- [EXERCISE GOAL]: From the line that holds "Viewport: 1359px width, 765px height." down to the last line of the listing below, reproduce each line exactly and nothing more, omitting pictures.

┏━━

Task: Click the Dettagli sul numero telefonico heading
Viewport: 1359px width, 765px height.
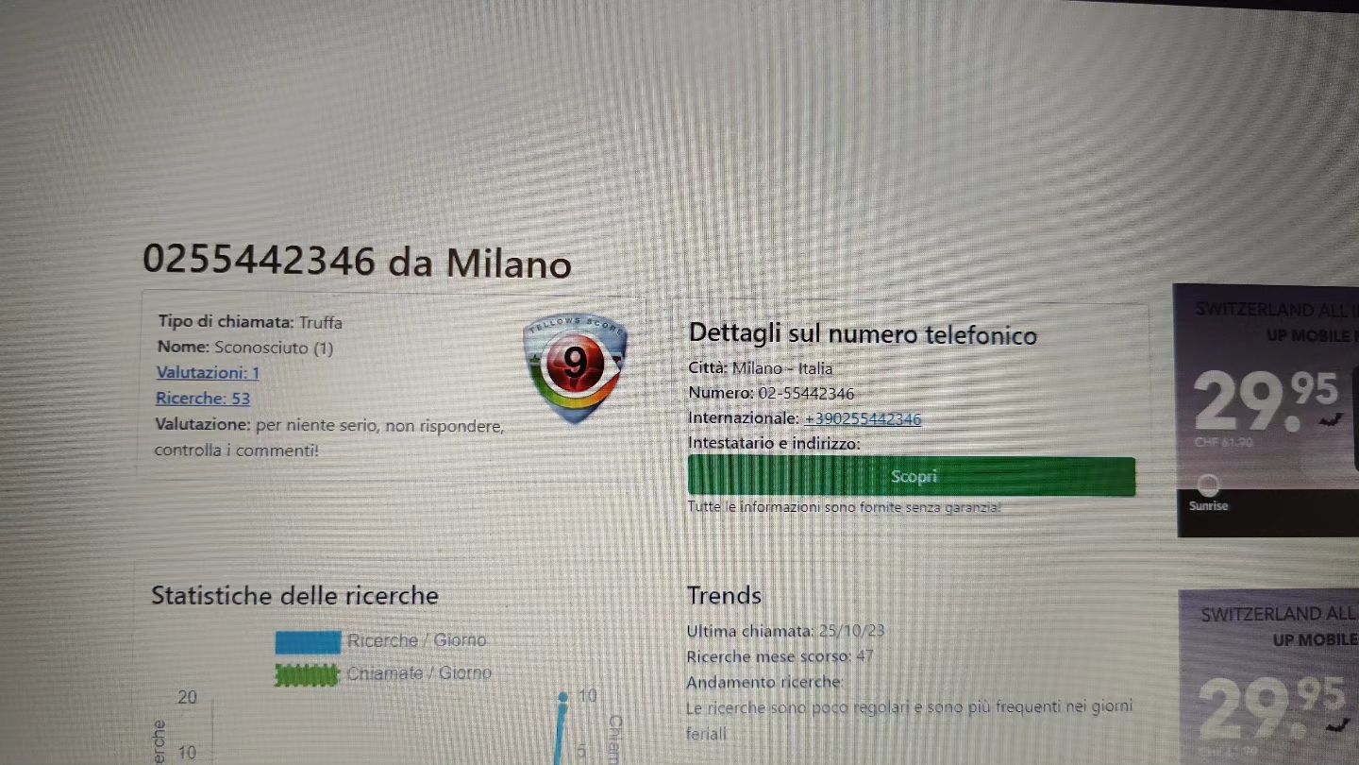Action: (x=863, y=334)
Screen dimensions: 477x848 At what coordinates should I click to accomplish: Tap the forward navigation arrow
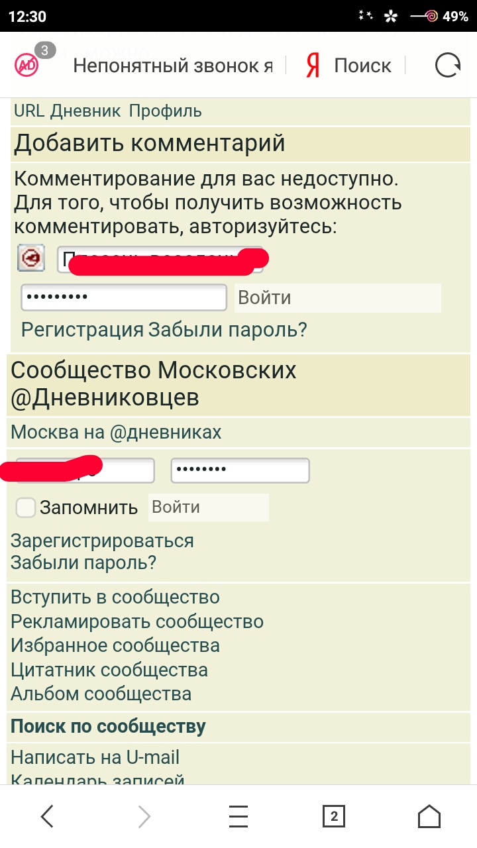click(144, 816)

┗━━

- [REPLY]:
Viewport: 1359px width, 765px height.
Action: (x=863, y=334)
Screen dimensions: 477x848 At what coordinates should I click to accomplish: Tap the forward navigation arrow
click(144, 816)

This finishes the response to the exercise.